◆ What this task involves: Two lines in the listing below mark the span: one contains "Open the Memory panel tab" and one contains "Uncheck the [HumanResources].[Department]". Reproduce both of them and everything between, exactly.

◆ Records to process:
━━━━━━━━━━━━━━━━━━━━━━━━━━━━━━

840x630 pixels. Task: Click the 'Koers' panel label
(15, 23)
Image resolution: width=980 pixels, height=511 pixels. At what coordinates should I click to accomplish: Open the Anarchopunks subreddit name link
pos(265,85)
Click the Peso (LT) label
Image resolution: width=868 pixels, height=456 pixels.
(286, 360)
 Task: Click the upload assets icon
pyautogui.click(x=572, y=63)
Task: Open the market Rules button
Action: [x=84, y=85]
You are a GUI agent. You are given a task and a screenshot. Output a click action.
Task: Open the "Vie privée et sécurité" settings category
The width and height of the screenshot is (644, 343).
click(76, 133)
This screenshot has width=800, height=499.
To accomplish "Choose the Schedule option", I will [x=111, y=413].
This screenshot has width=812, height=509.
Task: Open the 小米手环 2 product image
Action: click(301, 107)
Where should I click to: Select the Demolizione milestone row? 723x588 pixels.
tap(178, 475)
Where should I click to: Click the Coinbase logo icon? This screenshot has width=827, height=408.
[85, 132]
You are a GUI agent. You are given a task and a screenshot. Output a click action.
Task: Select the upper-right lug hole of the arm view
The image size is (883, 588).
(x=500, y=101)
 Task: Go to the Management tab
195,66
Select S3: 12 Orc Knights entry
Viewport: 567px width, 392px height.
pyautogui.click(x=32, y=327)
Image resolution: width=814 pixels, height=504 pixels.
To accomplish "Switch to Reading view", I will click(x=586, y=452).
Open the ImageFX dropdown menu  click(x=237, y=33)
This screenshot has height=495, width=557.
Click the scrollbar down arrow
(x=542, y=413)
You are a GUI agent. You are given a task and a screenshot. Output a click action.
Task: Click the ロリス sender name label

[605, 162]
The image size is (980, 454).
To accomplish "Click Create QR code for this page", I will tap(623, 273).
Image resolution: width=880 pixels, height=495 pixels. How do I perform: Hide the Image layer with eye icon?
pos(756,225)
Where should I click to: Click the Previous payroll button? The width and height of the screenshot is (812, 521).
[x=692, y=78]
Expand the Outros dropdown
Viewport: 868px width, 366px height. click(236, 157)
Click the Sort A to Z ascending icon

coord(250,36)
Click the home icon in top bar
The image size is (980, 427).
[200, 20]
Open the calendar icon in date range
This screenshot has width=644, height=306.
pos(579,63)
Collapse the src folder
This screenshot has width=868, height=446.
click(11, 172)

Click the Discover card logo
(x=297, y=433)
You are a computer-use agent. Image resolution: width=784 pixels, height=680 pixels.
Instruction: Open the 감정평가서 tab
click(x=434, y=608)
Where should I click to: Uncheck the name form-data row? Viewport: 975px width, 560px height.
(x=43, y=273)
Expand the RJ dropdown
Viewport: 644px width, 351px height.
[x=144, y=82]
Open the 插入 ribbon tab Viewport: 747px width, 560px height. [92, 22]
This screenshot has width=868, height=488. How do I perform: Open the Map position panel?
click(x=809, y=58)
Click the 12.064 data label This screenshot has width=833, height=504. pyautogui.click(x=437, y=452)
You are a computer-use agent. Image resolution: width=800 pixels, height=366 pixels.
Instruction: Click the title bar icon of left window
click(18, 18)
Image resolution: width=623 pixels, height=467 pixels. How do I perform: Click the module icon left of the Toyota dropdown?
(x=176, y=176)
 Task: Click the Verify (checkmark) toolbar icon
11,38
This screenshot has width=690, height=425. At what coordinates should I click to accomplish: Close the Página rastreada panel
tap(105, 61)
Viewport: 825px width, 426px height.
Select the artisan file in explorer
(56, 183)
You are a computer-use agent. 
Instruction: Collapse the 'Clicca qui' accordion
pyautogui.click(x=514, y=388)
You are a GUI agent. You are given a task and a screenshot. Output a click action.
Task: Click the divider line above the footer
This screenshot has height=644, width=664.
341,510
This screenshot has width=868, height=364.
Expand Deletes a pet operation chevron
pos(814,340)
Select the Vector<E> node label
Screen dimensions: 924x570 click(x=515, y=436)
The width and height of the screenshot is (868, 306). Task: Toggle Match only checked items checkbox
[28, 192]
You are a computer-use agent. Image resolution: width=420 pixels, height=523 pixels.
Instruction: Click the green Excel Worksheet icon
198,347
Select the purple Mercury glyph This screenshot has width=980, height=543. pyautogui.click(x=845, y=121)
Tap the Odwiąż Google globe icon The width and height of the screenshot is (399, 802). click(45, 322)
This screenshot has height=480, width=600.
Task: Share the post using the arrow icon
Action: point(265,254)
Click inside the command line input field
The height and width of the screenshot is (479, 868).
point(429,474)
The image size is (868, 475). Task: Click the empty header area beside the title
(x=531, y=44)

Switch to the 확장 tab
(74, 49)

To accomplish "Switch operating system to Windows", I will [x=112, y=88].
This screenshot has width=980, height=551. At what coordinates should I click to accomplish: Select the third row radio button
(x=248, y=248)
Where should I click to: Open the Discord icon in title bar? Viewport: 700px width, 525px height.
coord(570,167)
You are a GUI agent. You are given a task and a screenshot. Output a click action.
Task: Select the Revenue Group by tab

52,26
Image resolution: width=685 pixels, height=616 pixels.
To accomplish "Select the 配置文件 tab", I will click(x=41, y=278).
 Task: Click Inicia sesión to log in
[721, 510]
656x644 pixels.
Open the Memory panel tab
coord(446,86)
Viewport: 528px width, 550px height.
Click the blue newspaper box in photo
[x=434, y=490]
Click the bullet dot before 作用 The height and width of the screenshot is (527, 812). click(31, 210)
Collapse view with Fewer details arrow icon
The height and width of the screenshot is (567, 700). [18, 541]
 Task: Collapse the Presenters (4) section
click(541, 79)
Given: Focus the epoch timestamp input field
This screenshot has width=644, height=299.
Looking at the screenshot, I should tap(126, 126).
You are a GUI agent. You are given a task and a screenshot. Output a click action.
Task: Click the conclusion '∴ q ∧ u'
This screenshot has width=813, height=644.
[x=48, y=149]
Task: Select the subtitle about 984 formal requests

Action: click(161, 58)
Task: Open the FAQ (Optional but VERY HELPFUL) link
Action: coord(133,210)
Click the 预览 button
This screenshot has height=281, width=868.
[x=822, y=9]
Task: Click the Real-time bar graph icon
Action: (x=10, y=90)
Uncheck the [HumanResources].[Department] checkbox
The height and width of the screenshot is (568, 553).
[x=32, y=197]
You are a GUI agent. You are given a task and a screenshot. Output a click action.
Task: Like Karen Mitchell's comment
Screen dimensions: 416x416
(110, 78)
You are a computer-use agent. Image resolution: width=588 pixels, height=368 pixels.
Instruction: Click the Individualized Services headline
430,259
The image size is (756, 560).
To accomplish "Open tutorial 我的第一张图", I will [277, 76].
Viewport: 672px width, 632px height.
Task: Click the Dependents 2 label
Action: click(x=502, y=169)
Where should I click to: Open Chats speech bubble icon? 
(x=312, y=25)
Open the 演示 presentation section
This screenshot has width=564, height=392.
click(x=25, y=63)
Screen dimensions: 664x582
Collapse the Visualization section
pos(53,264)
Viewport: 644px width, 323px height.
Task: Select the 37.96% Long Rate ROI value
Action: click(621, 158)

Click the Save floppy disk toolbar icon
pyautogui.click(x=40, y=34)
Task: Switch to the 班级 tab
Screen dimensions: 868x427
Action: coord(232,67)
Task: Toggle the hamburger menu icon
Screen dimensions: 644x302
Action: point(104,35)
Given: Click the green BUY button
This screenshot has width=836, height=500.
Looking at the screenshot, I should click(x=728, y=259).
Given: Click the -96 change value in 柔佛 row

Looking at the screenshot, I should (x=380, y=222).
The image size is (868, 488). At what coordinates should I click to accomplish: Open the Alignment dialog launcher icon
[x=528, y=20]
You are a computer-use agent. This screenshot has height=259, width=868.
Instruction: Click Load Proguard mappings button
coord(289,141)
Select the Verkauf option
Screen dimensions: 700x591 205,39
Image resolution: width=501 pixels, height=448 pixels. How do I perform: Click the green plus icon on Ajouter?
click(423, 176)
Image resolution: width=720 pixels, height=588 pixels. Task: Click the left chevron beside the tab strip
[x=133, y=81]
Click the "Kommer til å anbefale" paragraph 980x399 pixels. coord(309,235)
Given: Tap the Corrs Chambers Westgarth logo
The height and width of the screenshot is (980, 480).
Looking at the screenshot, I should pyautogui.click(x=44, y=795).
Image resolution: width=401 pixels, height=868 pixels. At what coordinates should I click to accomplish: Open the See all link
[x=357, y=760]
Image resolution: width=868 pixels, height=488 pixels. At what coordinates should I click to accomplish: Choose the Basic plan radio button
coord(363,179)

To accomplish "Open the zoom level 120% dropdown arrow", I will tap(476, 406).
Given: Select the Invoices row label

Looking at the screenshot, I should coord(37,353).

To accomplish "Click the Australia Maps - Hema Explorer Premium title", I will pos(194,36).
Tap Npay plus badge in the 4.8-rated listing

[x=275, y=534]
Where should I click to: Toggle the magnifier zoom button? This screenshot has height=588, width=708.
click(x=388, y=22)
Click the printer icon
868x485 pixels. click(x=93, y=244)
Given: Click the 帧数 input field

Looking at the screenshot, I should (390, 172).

━━━━━━━━━━━━━━━━━━━━━━━━━━━━━━

◆ Problem solution:
Open the Memory panel tab
coord(446,86)
Viewport: 528px width, 550px height.
Click the blue newspaper box in photo
[x=434, y=490]
Click the bullet dot before 作用 The height and width of the screenshot is (527, 812). click(31, 210)
Collapse view with Fewer details arrow icon
The height and width of the screenshot is (567, 700). [18, 541]
 Task: Collapse the Presenters (4) section
click(541, 79)
Given: Focus the epoch timestamp input field
This screenshot has width=644, height=299.
Looking at the screenshot, I should tap(126, 126).
You are a GUI agent. You are given a task and a screenshot. Output a click action.
Task: Click the conclusion '∴ q ∧ u'
This screenshot has width=813, height=644.
[x=48, y=149]
Task: Select the subtitle about 984 formal requests

Action: click(161, 58)
Task: Open the FAQ (Optional but VERY HELPFUL) link
Action: coord(133,210)
Click the 预览 button
This screenshot has height=281, width=868.
[x=822, y=9]
Task: Click the Real-time bar graph icon
Action: (x=10, y=90)
Uncheck the [HumanResources].[Department] checkbox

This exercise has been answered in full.